И лексика, и смех, все. Неоригинально. Неубедительно. Низкопробное искусство.
— Ха-ха-ха. Быть может, Цук. Ха-ха-ха. И жизнь как она есть. Мы свяжемся с тобой через час.
На этот раз трубку повесил не писатель.
3. Освальд, Руби и др
Из окон новой квартиры Цукерману видна была улица до самого угла, до похоронного бюро Фрэнка Э. Кемпбелла на Мэдисон-авеню, где подготавливали к ликвидации самых богатых, ярких и знаменитых усопших Нью-Йорка. Наутро после Алвина Пеплера и звонков с угрозами в часовне было выставлено тело преступного авторитета Ника Принца Серателли, умершего сутками ранее от кровоизлияния в мозг — а не от града пуль — в итальянском ресторане в центре города. К девяти утра у дверей заведения Кемпбелла уже собралось несколько зевак — поглазеть на представителей шоу-бизнеса, спортсменов, политиков и преступников, собиравшихся последний раз взглянуть на Принца. Через щели в ставнях Цукерман наблюдал за двумя конными полицейскими, беседовавшими с тремя вооруженными пешими патрульными, охранявшими черный ход похоронного бюро, выходивший на его Восемьдесят первую. У главного входа на Мэдисон их наверняка больше, и наверняка еще с десяток людей в штатском якобы прогуливаются в окрестностях. Именно о такой полицейской защите для своей матери он думал всю ночь.

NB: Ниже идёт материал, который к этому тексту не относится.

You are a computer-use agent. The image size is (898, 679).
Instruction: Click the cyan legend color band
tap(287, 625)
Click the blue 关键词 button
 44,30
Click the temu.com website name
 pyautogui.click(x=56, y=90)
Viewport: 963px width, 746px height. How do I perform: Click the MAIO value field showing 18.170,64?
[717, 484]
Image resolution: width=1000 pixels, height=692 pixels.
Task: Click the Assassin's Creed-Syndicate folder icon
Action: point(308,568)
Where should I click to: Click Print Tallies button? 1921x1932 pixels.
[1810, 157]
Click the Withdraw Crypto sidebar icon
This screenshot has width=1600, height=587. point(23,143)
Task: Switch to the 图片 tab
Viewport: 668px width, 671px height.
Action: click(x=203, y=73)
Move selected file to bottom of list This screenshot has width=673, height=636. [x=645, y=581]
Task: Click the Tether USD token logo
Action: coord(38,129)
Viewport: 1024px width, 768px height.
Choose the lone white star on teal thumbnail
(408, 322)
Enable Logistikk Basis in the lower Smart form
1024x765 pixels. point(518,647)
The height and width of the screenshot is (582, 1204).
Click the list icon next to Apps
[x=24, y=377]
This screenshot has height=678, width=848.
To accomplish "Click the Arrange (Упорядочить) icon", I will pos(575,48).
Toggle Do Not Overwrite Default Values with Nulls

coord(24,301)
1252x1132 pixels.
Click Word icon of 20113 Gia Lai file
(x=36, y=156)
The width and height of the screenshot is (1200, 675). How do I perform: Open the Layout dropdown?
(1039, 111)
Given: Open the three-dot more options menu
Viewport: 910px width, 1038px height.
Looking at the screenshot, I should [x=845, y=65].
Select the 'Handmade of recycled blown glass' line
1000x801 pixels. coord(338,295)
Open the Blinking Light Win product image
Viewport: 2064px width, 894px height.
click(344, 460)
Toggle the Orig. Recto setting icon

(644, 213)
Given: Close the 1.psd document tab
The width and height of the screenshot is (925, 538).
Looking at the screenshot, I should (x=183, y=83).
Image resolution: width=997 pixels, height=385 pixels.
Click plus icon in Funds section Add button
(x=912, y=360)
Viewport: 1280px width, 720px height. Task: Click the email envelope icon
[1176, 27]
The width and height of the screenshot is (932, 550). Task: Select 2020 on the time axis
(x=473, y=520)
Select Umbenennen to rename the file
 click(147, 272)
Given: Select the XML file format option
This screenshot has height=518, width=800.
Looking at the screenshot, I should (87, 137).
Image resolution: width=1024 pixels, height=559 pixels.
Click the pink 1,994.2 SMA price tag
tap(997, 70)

Это были всего третьи или четвертые парадные похороны у Кемпбелла с тех пор, как Цукерман перебрался на Манхэттене посевернее. Впрочем, обычные, непримечательные похороны проходили каждый день, так что он теперь почти научился, выходя утром из дома, не обращать внимания на группы скорбящих и катафалк у черного хода. Хотя это было непросто, особенно в те утра, когда солнце, заливающее Ист-Сайд, светило им прямо в лицо — как светит счастливым отпускникам на круизном корабле по Карибам; непросто было и в те утра, когда дождь барабанил по их зонтикам, пока они ждали начала похоронной процессии, да и в серые неприметные дни, когда ни дождя, ни солнца, тоже было непросто. Ни при какой погоде он пока что не научился легко выкидывать из головы встречу с кем-то упакованным в ящик.
Гробы привозили в течение дня, разгружали автопогрузчиком, затем на лифте опускали в подвал, в покойницкую. Вниз, а потом еще ниже, пробное испытание. Цветы, упавшие с венков отправлявшихся на кладбище, подметал чернокожий швейцар в форме — когда удалялся кортеж с телом. Засохшие лепестки, которые швейцар упускал, подбирала муниципальная уборочная машина вместе с остальным мусором на обочине — в следующий вторник или четверг. Что же касается тел, то они поступали на носилках, в черных мешках, обычно когда уже загорались фонари. Карета скорой помощи, а иногда фургон заезжал на парковку при похоронном бюро Кемпбелла, и мешок быстро затаскивали через черный ход. Дело нескольких секунд, но в первые месяцы жизни в этом районе Цукерману казалось, что он всегда проходит там именно в это время. Свет на верхних этажах похоронного бюро горел постоянно. Как бы поздно он ни заходил в гостиную выключить свою лампу, их лампы всегда горели. И не потому, что кто-то читал или не мог заснуть. Этот свет никому не мешал спать, разве что Цукерману — лежа в кровати, он все вспоминал о нем.
19
Джек Руби (1911–1967) застрелил в ноябре 1963 г. Ли Харви Освальда, обвинявшегося в убийстве президента США Джона Кеннеди.